Brand Performance Dashboard

Brand Performance Dashboard is tool that empowers Brand Managers, who juggle up to 10 brands, each with 45+ metrics, to understand overall performance at a glance and identify what deserves their attention. Previously, this overload of data meant critical signals were often overlooked and no clear path to action existed.

Key results

Created a view for Brand Managers to make decisions

Product launched after being stalled for 2 years

Created a open communication with Brand Managers

Role & Timeline

Product Designer & Researcher

Feb 2022 - Mar 2023

Methods

User Research

Qualitative and Quantitive tests

High Fidelity Prototyping

TL:DR

After being stalled for over two years, The Brand Performance Dashboard project was revived and turned into one of the most impactful tools ever delivered by the Product team—praised by the Chief Brand Officer as “one of the best tools Product has produced.”

The dashboard gave Brand Managers a clear hierarchy of metrics, showing at a glance where a brand was excelling, where it needed attention, and how performance was trending over time. Instead of digging through multiple reports, they could now make faster, more confident decisions, compare results across brands, and take clear actions with their clients.

Most importantly, the project didn’t just deliver a product, it created a new level of collaboration between the Brand Management and Product teams, ensuring that the solution truly reflected user needs and set a precedent for future cross-team work.

Final Design

The Challenge

Pattern’s Brand Managers oversee up to 10 brands, each with more than 45 performance metrics. With so much data to parse, it was difficult to know which metrics mattered most and in what order to address them. As a result, critical insights were often buried, and Brand Managers spent hours digging through reports—slowing down client recommendations and reducing their impact.

The goal of The Brand Performance Dashboard was to change that: to provide a clear, high-level snapshot of how a brand was performing, while making it easy to drill down into the metrics that needed attention.

Defining the Problem

What Metrics Should We Track

We worked closely with Brand Managers to determine which metrics mattered most, how they should be prioritized, and the best way to calculate them. This collaboration not only clarified the order in which issues needed to be addressed and their connection to high-level performance goals, but also revealed gaps, showing us which metrics we already had reliable data for and where we needed to dig deeper to uncover additional insights.

List Of All 45+ Metrics

How Do You Display The Metrics

With over 45 metrics in play, the challenge was figuring out how to present information in a way that gave Brand Managers a quick, high-level overview while still allowing them to drill down into granular details to uncover the root of any issues. To solve this, we established a clear hierarchy for the page, surfacing the most critical signals first, then progressively revealing supporting metrics.

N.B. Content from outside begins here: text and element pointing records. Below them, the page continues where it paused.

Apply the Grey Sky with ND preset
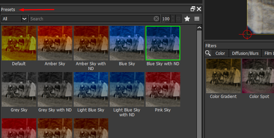 [55, 89]
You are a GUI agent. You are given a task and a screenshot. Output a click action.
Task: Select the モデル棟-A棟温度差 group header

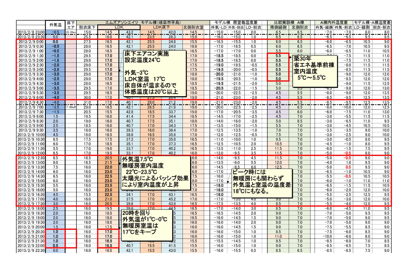(372, 22)
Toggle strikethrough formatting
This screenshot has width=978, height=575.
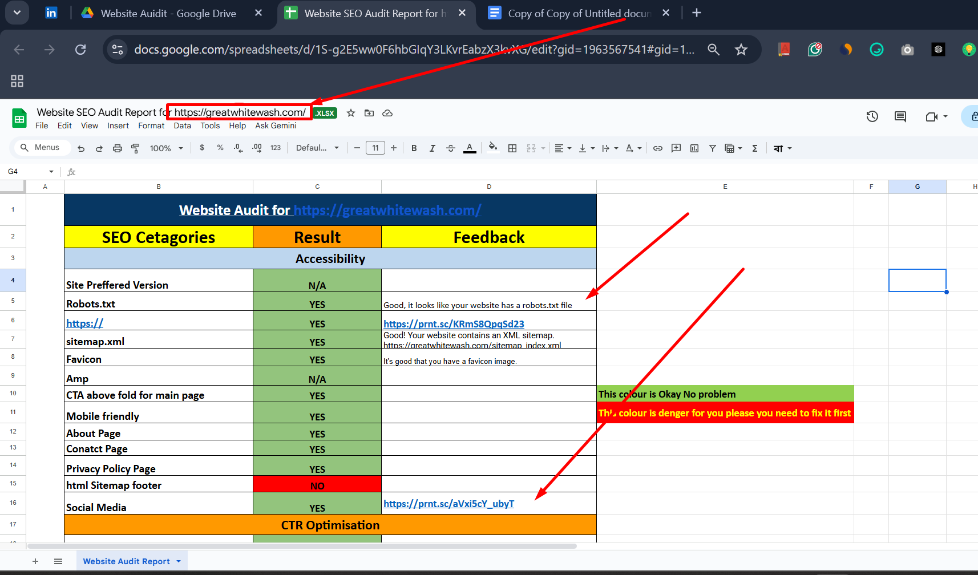pyautogui.click(x=451, y=148)
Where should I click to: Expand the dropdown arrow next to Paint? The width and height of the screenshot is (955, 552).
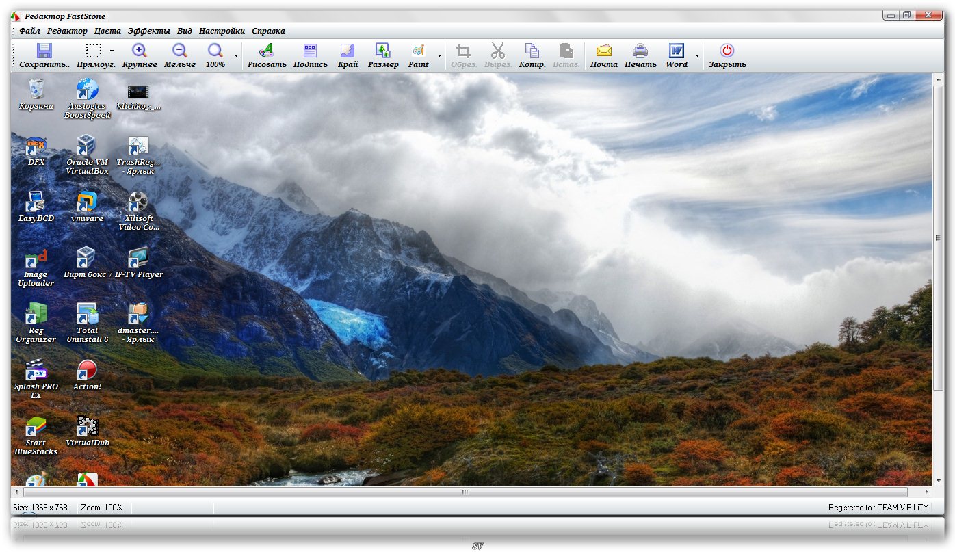pos(439,55)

We worked closely with Brand Managers throughout this process, ensuring the layout reflected their priorities and decision-making flow. By grounding the design in their real-world needs, we created a structure that felt both intuitive and actionable.

User Interviews and Testing

Understanding the user was key to this project, there were many stake holders for this project and making sure everyone was heard and their ideas were understood was important for this product to be successful.

We found that for quantitative feedback Maze surveys would be the best and for qualitative feedback In Person zoom calls were the best way to collect data from our users.

Example Maze Test

The MVP

With the foundations of research, insights, and a clear hierarchy of metrics in place, I began designing the interface for Pattern’s performance dashboard. We prioritized surfacing the most critical metrics first, such as in-stock and availability, since Brand Managers consistently identified these as the top drivers of decision-making. This approach ensured they could spot urgent issues quickly, then drill down into supporting metrics for deeper context.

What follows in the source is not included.